Meine Bekannte erzählte mir vor Kurzem sehr anschaulich, wie ihr Sohn (Jahrgang 1975) in der dritten oder vierten Klasse für die NVA (Nationale Volksarmee) geworben wurde. „Zwei Lehrerinnen kamen zu uns, und wie die uns bearbeitet haben! Er hätte dann viel schlechtere Bildungschancen oder keinen Zugang zum Hochschulstudium. Und er müsse, wenn er studieren will, ja sowieso 3 Jahre zur Armee, da könnten sie doch schon jetzt die Entscheidung treffen“. Die Familie hat sich geweigert, die Entscheidung war ihnen zu weit reichend, und später wurde sie sowieso obsolet.

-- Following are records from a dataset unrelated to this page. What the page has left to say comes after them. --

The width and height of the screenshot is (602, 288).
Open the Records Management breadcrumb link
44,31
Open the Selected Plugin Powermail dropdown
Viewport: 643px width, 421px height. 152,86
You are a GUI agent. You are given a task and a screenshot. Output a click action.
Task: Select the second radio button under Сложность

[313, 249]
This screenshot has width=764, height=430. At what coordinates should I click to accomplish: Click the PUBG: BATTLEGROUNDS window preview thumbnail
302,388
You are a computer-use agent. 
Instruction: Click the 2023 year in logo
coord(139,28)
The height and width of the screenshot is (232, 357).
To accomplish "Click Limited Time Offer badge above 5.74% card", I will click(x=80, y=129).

Die Hypothese, dass man nur studieren darf, wenn man sich für eine 3-jährige Dienstzeit bei der NVA verpflichtet (im Gegensatz zum nur 1 1/2 -jährigen Pflichtwehrdienst), war allgemein verbreitet und wurde auch allgemein angewandt, jedenfalls für begehrte Studienrichtungen. Aber nicht immer. Ich kenne sogar Leute, die Medizin studiert hatten, trotz nur 1 ½ Jahre Armee. Es hing sehr vom Einzelnen ab, von seiner Durchsetzungsfähigkeit und Hartnäckigkeit. Manchmal hing der Zugang zum Studium auch nicht von der Wehrdienstdauer ab, sondern von der Bereitschaft, sich für bestimmte Dinge zur Verfügung zu stellen. Aber auch das musste nicht sein, man sollte immer den Einzelfall kennen.

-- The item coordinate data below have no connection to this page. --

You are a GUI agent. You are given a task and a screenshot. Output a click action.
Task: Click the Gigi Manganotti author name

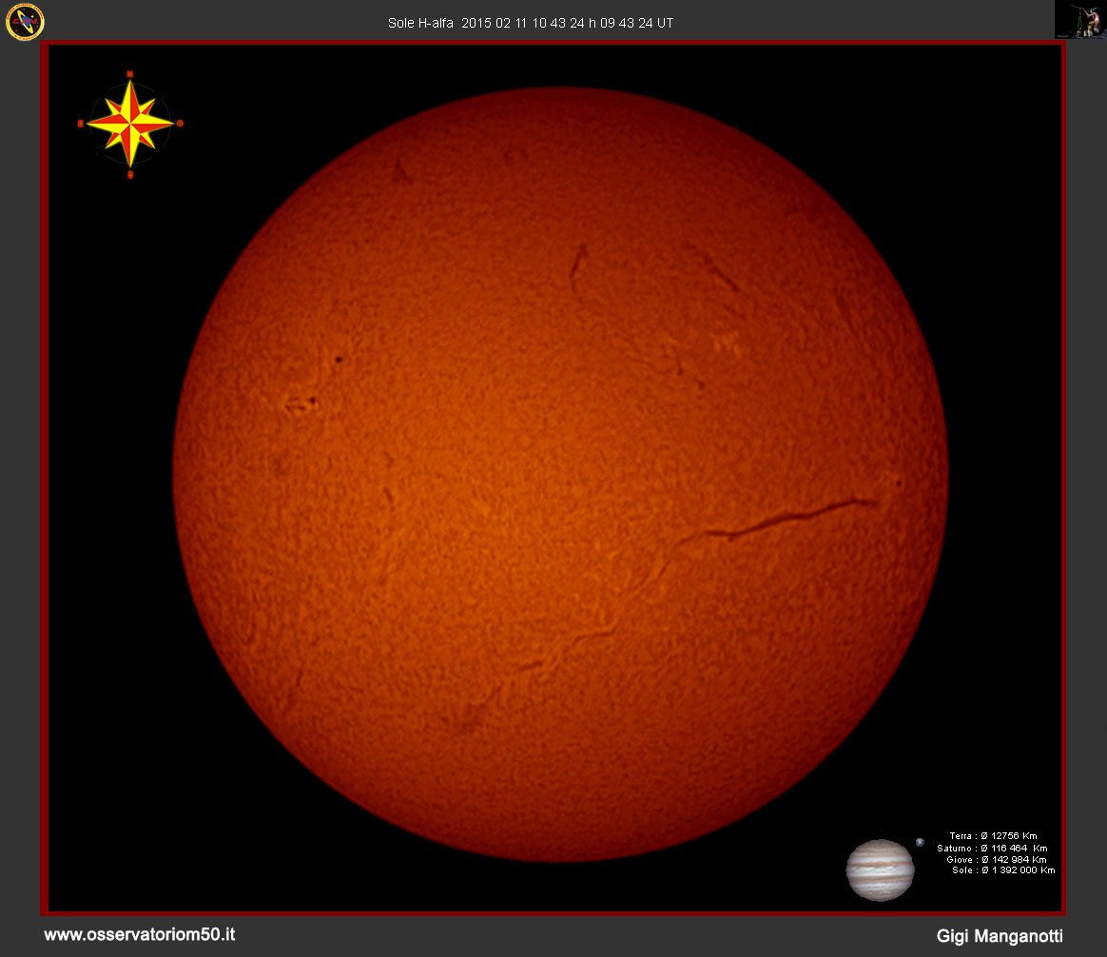(1000, 936)
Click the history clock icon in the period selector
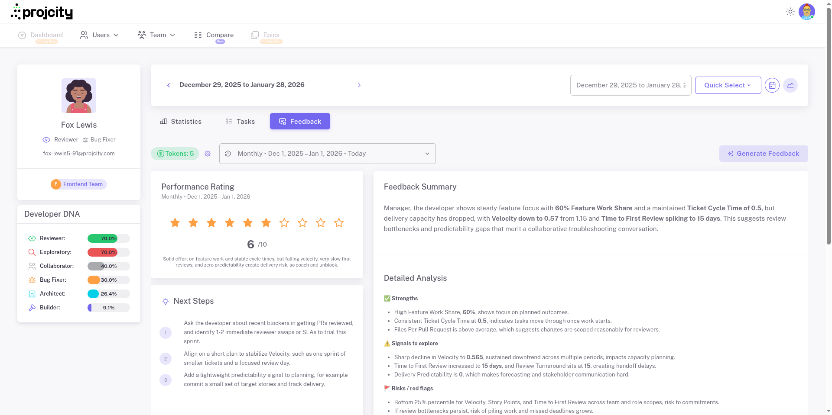The height and width of the screenshot is (415, 832). (x=228, y=154)
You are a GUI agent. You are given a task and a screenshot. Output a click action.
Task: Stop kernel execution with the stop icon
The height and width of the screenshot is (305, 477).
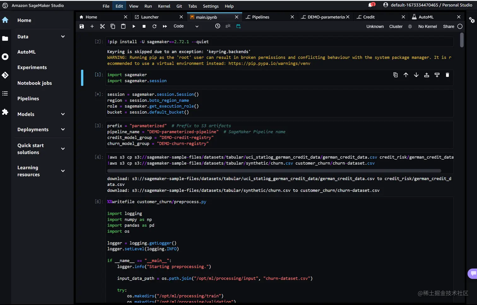(x=144, y=26)
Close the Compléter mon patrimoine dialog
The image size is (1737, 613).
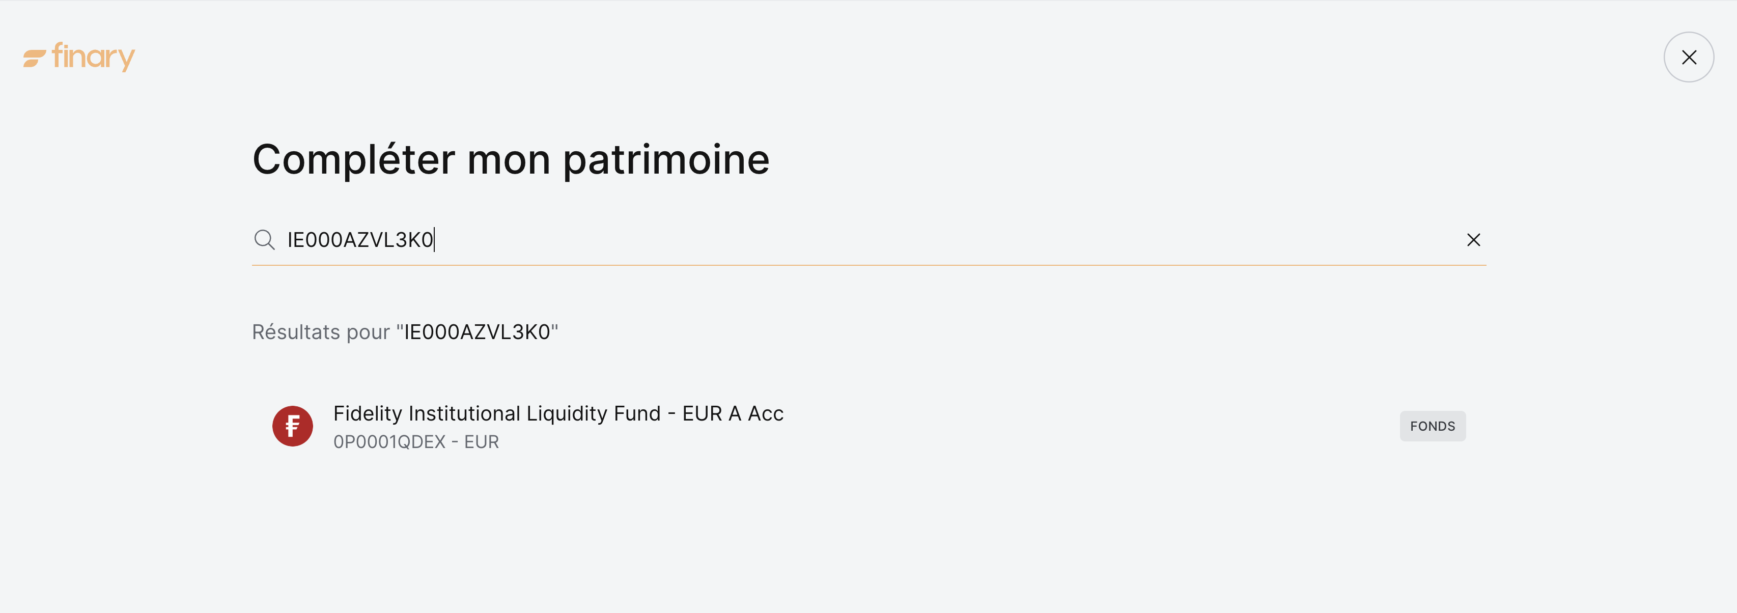(x=1688, y=57)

Das übergroße Interesse, junge Leute in die Armee zu pressen, war allumfassend in der DDR. Da war der Wehrkundeunterricht, der ab 1978 allgemein und für jeden verbindlich in die Schulen eingeführt wurde. Auch da gab es einige Hartnäckige, oft aus christlichen Elternhäusern, die sich weigerten, daran teilzunehmen, und jeder hat dabei seine eigene, besondere Geschichte erlebt.

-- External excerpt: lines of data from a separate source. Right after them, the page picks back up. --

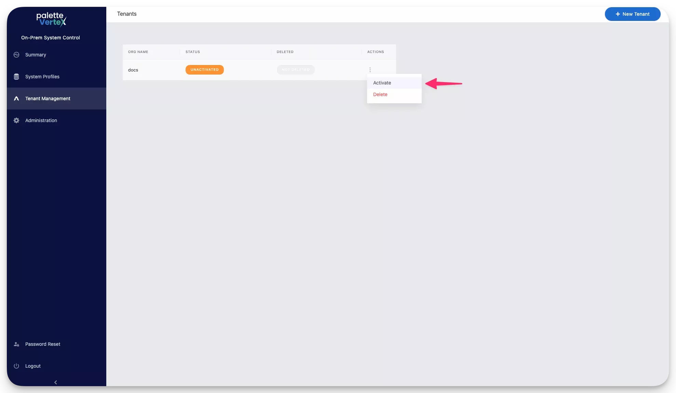Click the Administration icon in sidebar
The width and height of the screenshot is (676, 393).
tap(16, 120)
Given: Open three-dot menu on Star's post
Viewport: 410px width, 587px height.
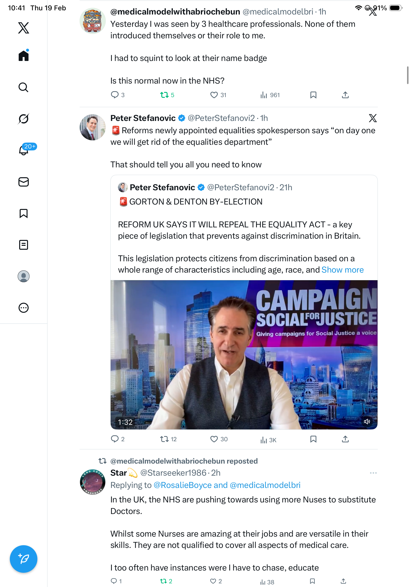Looking at the screenshot, I should [x=373, y=473].
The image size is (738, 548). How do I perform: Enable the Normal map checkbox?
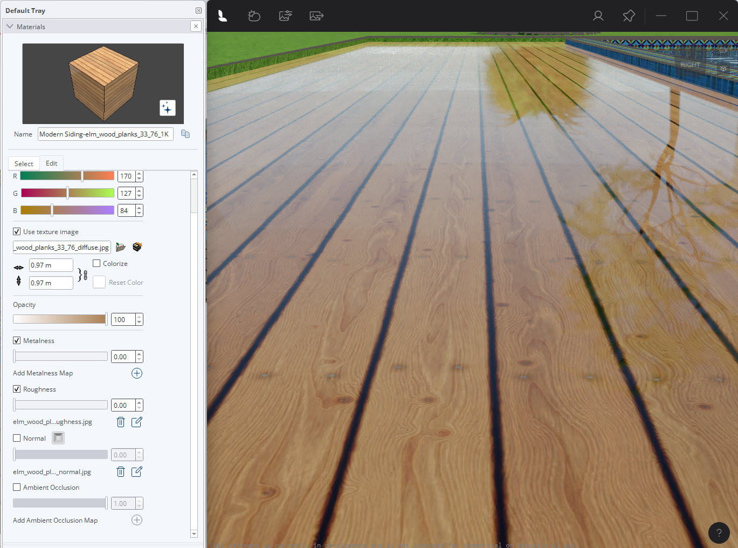(x=16, y=438)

Studenten erzählten mir, mit welch Methoden Theologiestudenten genötigt worden waren, an der vormilitärischen Studentenausbildung teilzunehmen. Die Theologiestudenten, die damals für ihre Haltung „Friedenschaffen, ohne Waffen“ bekannt waren, wurden durch eine raffinierte Methode unlösbar mit den jahrgangsmäßig gleichen Studenten anderer Fachrichtungen verquickt, und nicht nur dass, sondern auch mit deren Karrierechancen, so dass ein anständiger Theologiestudent die vormilitärische Ausbildung nicht verweigern konnte, weil er anderen, ihm unbekannten Studenten damit schadete.
C. Araxe - 24. Nov, 20:20

Beim Wehrunterricht (nicht Wehrkundeunterricht) hatte ich als Mädchen ja Zivilverteidigung. Im theoretischen Teil wurden z. B. verschiedene Alarmsignale von Sirenen vorgespielt oder in einem sehr langen Dia-Vortrag verschiedenste Verletzungen gezeigt, bei dem regelmäßig Schülerinnen schlecht wurde. Ich kann mich da beispielsweise an einen Rangierarbeiter erinnern, der zwischen zwei Waggonpuffer geraten war. Praktisch wurden solche Sachen wie Gasmaske in ein paar Sekunden aufsetzen geübt und gern dazu auch noch Liegestütze mit Gasmaske hinterher. Es kam aber ziemlich darauf an, mit wem man es zu tun hatte. So sollten wir mit einem Feuerwehrmann das Robben üben. Wir stellten uns dumm und er sollte uns das erst einmal zeigen. Danach behaupteten wir, dass wir das nicht könnten und die Angelegenheit war erledigt.
Bei den Jungs im Wehrlager ging es hingegen weitaus härter zu und es wurde absolut kein Spaß verstanden. Das war ganz klar schon eine vormilitärische Ausbildung.
Es war jedoch nicht nur der Wehrunterricht, der militärische Praxisübungen beinhaltete. In späteren Jahren des Sportunterrichts (ab welchen Jahrgang weiß ich leider nicht mehr genau) gehörte Granatenweitwurf und -zielwurf dazu. Bei den Mädchen waren es die F1-Handgranaten, bei den Jungs waren es Stabgranaten (M?). Ohne Sprengladung, aber trotzdem erschreckend genug.

anne.c - 24. Nov, 22:10

Danke für die interessanten Schilderungen (ich bin zu alt, meine Kinder waren zu jung, als dass ich die "inneren" Einblicke bekam). Aber 20 Jahre früher, da war es gar nicht so viel anders, nur dass sich das bei den Mädchen "Sanitäter-Ausbildung" nannte. Wir nahmen es als Spaß, und ich habe eher lustige Erinnerungen daran.